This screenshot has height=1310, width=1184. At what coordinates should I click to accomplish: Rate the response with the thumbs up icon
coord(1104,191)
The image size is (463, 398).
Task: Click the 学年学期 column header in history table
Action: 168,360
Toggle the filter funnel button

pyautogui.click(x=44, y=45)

* * * *

*Instructions for the task*
Each line of the material is to be copied exactly.

*Task answer*
This screenshot has height=1310, width=1184. At what coordinates should I click to accomplish: Rate the response with the thumbs up icon
coord(1104,191)
The image size is (463, 398).
Task: Click the 学年学期 column header in history table
Action: 168,360
Toggle the filter funnel button

pyautogui.click(x=44, y=45)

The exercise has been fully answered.